# to be unable to make heads or tails of something



## mother2003

Bonsoir,

Selon la définition qu'il me donne: être incapable de comprendre quelque chose

existe-t-il une expressions française pour signifier cela???

Je donnerais bien mon essai mais je crois pas que pile ou face convient là dedans

Merci de votre aide!


----------



## CDHMontpellier

"je ne comprends rien à...", mais ce n'est pas très imagé !


----------



## frejacvac

"y perdre son latin" peut-être ?


----------



## CDHMontpellier

frejacvac said:


> "y perdre son latin" peut-être ?



Oui, selon le contexte, ça peut convenir, mais comme d'hab, tout dépend du contexte.  On dit "I can't make heads or tails of it" si on n'arrive pas à comprendre ce que quelqu'un dit (par exemple), ce qu'on lit, ce qu'on voit (un tableau dans un musée...), etc.


----------



## Micia93

"ça a ni queue ni tête" qui rejoint le phrase originale ?
plus correctement "ca *n*'a ...", mais comme il s'agit d'une expression familière, on peut se permettre quelques "familiarités" avec la grammaire


----------



## Grumumble

I think it's:
unable to make head_ *n*or tail_ of it
(singulars)


----------



## CDHMontpellier

From dictionary.com:

76.*not make head or tail of*, to be unable to understand or decipher: We couldn't make head or tail of the strange story.  Also, *not make heads or tails of*. 

A quick internet search turned up 90,300 instances of "head or tail" (singular) and 196,000 of "heads or tails" (plural).  "Head *n*or tail" got 33,600 hits and, to be thorough, "heads *n*or tails" had only 940 hits.   For whatever it's worth.


----------



## USMeg

Around here we say "I couldn't make heads or tails of it" -- meaning it was so confusing you couldn't even tell if it was right-side-up or upside-down.


----------



## Charlie Parker

As Grumumble pointed out, it really should be "can't make head nor tail of it." That's the idiom in English.
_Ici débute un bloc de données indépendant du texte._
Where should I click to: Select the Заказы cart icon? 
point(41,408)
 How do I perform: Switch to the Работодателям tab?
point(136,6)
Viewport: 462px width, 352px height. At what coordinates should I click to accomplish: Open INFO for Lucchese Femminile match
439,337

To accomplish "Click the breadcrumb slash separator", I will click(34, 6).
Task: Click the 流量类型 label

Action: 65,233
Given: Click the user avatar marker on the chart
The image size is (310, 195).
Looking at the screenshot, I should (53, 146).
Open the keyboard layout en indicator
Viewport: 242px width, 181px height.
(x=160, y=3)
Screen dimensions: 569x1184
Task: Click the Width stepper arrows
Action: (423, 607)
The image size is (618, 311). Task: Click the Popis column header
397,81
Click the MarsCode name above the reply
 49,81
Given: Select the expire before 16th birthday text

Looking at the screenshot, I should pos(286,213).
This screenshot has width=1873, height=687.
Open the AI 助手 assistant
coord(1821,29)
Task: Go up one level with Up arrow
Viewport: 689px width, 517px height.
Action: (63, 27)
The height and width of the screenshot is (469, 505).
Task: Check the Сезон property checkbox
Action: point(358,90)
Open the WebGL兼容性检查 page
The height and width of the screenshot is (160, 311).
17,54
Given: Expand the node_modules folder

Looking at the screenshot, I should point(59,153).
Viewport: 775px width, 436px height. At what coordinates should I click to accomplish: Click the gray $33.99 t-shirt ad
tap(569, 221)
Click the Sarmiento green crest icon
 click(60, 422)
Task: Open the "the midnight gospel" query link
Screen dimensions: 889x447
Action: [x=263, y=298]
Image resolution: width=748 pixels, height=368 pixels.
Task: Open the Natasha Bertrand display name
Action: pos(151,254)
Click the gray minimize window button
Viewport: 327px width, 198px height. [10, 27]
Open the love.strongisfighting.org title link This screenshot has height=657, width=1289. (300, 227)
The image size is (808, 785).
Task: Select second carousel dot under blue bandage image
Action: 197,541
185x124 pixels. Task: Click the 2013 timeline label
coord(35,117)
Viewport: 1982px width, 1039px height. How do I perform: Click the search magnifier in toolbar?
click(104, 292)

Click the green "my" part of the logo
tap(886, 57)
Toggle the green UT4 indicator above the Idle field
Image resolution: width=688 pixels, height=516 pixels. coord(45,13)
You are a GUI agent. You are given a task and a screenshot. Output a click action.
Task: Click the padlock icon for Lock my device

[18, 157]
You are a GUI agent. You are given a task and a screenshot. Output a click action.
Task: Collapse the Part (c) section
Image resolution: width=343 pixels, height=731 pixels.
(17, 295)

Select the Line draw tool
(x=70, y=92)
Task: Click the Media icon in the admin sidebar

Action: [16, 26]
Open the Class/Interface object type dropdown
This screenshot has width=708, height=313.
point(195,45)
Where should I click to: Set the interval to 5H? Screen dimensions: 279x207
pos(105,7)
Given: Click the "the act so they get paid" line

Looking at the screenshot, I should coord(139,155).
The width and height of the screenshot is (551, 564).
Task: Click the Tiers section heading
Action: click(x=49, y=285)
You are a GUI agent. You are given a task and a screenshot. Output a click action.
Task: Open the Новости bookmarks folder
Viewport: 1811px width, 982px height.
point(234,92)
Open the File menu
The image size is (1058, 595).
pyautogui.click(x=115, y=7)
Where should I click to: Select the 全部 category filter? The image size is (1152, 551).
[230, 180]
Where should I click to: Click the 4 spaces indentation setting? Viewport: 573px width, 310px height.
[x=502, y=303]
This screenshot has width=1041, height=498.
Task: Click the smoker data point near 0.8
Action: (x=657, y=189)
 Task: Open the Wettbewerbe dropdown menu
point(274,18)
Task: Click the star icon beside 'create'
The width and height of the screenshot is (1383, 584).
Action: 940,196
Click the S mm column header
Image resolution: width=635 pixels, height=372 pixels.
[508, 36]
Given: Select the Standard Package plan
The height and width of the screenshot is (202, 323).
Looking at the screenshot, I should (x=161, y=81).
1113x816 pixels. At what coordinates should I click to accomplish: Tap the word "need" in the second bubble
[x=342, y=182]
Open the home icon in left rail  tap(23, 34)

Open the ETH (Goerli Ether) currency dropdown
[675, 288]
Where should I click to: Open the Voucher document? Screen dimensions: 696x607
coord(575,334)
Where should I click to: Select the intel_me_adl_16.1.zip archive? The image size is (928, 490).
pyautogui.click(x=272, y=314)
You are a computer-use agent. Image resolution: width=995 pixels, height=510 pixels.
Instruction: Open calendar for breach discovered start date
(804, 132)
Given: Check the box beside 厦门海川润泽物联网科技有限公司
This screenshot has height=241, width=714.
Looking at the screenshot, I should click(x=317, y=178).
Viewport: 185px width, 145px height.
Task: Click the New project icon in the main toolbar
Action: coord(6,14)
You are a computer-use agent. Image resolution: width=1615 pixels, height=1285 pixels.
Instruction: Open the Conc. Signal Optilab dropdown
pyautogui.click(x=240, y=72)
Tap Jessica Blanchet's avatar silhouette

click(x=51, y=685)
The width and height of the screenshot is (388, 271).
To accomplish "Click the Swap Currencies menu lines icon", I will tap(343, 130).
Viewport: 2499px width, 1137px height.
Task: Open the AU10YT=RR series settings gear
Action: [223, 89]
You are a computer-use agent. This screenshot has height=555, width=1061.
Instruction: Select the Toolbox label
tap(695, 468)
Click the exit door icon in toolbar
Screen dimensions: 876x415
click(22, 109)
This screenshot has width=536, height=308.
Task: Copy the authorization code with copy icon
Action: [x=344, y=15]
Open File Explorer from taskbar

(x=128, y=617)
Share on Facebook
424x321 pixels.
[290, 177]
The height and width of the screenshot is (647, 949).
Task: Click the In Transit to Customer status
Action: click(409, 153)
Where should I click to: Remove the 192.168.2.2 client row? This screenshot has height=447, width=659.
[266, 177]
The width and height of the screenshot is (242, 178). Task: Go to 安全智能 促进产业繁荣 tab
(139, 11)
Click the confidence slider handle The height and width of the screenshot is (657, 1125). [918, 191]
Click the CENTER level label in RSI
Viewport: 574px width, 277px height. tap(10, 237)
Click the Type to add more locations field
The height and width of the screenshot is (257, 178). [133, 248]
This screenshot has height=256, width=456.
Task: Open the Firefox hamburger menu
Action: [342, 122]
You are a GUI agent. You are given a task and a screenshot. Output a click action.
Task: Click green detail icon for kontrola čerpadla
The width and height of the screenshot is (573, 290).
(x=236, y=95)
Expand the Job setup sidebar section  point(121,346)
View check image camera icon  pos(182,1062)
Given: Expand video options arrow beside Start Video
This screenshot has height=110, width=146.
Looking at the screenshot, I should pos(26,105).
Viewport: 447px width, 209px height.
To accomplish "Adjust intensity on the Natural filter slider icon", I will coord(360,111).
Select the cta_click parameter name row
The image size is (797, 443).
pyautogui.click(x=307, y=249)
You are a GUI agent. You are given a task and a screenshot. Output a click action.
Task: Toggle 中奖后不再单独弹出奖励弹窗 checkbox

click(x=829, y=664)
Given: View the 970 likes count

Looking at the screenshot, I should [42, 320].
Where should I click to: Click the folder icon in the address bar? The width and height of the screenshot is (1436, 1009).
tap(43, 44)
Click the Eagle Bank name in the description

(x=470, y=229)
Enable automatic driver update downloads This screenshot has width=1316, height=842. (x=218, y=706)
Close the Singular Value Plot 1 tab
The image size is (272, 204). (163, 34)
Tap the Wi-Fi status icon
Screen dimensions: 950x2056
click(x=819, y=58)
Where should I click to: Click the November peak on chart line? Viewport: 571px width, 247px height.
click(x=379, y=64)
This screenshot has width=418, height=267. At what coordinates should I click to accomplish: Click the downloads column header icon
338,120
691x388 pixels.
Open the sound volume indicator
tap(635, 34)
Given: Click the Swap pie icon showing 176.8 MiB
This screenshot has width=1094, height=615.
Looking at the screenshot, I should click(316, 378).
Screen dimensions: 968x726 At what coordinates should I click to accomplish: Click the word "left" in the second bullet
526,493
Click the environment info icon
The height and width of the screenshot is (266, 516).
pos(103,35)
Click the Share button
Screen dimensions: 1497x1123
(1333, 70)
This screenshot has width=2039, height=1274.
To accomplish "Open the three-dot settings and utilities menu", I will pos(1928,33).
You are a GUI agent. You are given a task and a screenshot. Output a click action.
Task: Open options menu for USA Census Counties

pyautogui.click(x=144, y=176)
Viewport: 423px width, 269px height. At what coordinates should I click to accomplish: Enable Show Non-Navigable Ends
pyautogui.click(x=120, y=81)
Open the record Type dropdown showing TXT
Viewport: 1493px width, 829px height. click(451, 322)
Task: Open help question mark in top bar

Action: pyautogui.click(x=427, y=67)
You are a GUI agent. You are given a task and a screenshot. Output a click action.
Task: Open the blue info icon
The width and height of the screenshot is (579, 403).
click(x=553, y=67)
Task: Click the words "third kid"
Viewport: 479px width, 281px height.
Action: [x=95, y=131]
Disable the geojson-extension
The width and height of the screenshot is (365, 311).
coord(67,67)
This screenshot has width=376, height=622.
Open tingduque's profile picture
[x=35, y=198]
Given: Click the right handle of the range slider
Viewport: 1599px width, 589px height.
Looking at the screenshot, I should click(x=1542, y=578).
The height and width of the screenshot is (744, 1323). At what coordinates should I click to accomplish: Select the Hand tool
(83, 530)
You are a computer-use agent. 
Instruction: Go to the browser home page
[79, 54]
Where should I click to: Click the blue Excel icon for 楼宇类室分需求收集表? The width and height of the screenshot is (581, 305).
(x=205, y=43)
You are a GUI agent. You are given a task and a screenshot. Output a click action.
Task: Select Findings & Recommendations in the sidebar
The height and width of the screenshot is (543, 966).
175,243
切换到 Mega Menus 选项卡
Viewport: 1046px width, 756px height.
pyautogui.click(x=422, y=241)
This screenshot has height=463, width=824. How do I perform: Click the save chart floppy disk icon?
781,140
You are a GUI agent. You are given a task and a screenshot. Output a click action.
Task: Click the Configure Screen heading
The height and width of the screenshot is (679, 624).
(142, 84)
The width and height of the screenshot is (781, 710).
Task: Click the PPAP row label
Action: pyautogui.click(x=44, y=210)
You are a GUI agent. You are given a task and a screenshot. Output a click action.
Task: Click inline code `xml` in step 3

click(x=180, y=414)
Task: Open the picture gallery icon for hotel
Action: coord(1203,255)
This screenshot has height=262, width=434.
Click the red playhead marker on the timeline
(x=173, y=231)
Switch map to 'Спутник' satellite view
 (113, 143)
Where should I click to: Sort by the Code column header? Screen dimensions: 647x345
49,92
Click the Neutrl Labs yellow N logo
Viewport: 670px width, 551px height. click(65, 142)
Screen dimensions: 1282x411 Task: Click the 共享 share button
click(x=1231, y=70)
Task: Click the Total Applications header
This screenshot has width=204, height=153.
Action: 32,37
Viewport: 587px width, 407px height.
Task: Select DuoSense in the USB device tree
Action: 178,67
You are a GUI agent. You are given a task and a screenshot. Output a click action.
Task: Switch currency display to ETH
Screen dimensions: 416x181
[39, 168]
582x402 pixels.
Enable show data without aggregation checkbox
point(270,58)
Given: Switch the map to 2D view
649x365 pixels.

The fact that an internet search revealed a majority of incorrect uses is worth very little. Micia, I thought _ni queue ni tête _referred to story that was too long. Am I mistaken?


----------



## Punky Zoé

Hi all

Another thread about it here. Depending on the context could be also, "_je n'ai pas la moindre idée de ... (ce que c'est, ce que ça signifie)._


----------



## CDHMontpellier

Charlie, my Oxford dictionary says "head or tail", but I don't know what dictionary you use.   And the OED also uses "or", as in:

*1959* Times 29 Apr. 10/4 He can't make head or tail of it... It's a complete dog's breakfast.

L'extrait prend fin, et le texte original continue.